Local News

Protesters descend on future Carrboro CVS again

After Saturday's heated battle over the plans for a downtown Carrboro building, demonstrators were out again Sunday to show their opposition to a CVS drugstore going up on the property.

Posted Updated

CARRBORO, N.C. — After Saturday’s heated battle over the plans for a downtown Carrboro building, demonstrators were out again Sunday to show their opposition to a CVS drugstore going up on the property.

Members of the group gathered in front of the vacant building, at 201 N. Greensboro St., which they had hoped would become a community center. Unlike the night before, when protesters went inside the building and were asked to leave by the town’s mayor and police, this time the gathering stayed outside.

Maria Rowan spoke on behalf of the group and said “the laws are unjust and people are suffering.” She asked the news media not to record any of their gathering on the street corner. One man then stood in front of a news camera.

Jeff Herrick, who lives near the building and said he is married to an alderwoman, said he, too, does not want to see a CVS because he believes it will increase traffic, but he did not support what he saw Saturday night.

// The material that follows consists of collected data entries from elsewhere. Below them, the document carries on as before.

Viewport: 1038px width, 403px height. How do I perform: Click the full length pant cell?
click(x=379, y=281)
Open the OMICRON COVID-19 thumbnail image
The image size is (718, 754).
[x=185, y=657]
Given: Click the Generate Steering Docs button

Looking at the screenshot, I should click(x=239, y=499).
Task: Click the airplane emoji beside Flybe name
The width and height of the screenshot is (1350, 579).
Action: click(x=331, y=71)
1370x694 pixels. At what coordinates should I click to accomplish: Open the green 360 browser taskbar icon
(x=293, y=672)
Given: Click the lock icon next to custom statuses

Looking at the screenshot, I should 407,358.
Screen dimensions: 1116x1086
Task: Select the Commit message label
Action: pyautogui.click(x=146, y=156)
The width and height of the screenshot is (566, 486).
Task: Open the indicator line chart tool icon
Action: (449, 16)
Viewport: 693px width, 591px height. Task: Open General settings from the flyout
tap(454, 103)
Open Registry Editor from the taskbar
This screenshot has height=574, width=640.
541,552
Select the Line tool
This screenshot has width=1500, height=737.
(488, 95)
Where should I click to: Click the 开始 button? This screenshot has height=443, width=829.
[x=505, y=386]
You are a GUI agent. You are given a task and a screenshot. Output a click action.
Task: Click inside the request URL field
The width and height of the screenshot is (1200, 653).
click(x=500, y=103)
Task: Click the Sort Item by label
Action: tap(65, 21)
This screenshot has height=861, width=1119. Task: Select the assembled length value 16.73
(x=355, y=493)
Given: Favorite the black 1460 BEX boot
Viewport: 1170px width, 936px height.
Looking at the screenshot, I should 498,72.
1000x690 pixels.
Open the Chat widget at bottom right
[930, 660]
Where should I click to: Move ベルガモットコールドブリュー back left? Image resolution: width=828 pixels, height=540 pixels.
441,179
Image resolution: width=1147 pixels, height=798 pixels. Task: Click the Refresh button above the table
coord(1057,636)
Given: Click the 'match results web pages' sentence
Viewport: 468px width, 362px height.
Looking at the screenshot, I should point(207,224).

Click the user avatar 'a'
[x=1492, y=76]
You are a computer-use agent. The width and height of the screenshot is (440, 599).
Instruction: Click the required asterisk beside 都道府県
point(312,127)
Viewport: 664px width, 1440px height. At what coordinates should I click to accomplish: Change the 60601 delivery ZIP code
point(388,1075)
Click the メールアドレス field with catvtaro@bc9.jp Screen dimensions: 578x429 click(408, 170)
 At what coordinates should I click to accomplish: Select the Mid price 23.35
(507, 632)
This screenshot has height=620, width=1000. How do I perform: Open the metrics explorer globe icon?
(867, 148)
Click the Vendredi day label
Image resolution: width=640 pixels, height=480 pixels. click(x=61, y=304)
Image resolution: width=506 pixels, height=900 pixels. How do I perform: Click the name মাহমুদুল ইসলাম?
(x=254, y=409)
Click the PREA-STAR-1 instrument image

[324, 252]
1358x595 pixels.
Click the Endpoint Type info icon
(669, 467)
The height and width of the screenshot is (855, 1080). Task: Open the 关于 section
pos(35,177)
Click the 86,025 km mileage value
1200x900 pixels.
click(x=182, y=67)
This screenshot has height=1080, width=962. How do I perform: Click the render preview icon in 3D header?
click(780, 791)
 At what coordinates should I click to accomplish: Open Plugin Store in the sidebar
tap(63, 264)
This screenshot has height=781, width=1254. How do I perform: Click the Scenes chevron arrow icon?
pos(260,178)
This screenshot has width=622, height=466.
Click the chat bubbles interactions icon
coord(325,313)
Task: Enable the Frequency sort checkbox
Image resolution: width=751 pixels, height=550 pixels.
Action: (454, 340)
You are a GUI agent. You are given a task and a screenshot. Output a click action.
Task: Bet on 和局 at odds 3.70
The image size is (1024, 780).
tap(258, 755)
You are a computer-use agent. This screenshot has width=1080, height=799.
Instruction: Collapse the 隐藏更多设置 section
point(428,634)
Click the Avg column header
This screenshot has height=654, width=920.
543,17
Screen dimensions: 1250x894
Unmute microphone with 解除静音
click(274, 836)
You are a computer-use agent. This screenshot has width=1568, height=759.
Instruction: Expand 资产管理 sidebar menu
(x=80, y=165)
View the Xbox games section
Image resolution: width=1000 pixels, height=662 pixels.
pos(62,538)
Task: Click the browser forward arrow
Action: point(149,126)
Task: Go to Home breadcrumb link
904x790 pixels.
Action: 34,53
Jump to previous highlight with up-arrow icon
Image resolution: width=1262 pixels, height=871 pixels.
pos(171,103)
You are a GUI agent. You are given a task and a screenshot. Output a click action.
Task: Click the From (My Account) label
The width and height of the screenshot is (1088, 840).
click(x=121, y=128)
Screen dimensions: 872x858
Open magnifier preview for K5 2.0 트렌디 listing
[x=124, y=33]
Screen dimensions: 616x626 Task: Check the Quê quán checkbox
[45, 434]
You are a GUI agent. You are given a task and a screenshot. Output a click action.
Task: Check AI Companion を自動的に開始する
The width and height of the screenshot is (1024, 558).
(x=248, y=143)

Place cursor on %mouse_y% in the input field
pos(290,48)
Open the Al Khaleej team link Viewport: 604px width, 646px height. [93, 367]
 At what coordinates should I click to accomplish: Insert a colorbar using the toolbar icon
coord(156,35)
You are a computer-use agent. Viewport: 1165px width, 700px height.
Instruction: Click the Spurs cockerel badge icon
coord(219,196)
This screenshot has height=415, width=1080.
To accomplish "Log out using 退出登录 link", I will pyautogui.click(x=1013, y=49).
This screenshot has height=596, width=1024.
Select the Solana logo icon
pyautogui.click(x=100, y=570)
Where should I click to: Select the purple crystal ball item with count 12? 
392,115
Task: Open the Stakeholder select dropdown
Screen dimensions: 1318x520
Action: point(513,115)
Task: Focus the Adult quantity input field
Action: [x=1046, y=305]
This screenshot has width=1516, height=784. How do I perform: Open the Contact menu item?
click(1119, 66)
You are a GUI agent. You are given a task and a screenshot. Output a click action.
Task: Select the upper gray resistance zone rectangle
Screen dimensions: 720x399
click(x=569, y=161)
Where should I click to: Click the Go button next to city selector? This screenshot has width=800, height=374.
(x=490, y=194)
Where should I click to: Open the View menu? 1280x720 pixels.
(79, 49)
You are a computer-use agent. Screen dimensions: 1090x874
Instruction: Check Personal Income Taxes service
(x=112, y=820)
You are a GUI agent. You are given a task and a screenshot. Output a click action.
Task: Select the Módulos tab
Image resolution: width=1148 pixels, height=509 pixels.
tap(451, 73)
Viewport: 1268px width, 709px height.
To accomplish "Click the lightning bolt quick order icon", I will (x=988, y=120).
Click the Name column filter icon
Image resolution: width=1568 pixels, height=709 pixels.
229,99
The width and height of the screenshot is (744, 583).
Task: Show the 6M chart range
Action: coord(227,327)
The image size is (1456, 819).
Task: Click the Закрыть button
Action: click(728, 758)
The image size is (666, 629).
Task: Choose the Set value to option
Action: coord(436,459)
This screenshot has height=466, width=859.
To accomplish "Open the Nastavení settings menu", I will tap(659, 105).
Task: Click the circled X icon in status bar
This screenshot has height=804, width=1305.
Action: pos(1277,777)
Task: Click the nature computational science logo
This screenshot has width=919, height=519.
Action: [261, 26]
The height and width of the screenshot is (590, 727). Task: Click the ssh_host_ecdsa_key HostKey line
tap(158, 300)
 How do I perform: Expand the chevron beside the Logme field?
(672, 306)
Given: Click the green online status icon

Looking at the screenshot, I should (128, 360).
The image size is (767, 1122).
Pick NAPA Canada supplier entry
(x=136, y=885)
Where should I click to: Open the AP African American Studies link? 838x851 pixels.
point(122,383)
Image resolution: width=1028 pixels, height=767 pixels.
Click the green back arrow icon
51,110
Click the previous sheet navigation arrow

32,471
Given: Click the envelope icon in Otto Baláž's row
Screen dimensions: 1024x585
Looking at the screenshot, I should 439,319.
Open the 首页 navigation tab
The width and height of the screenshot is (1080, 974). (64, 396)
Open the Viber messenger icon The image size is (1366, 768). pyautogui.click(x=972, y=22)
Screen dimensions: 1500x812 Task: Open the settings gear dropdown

“We’ve been approaching it through the normal means, where you go through the mayor, you go to the aldermen, you talk to them,” Herrick said. “You go to the town. You can talk to the town planning board. You can figure out what the process is that CVS has to go through.”

Herrick says the store is not a done deal and there is still is a zoning matter that has to be cleared up before it can become a CVS. Carrboro Mayor Mark Chilton said there will be a public meeting with representatives of CVS to discuss the matter at 7 p.m. Wednesday.

In a statement Saturday, the protesters said the proposed drug store has faced "near-unanimous opposition" from the Carrboro community.

"Carrboro residents should have direct decision-making power over the resources of our neighborhoods and workplaces, rather than live at the mercy of speculating absentee landlords, out-of-state drug corporations, or town bureaucrats and politicians," the release said.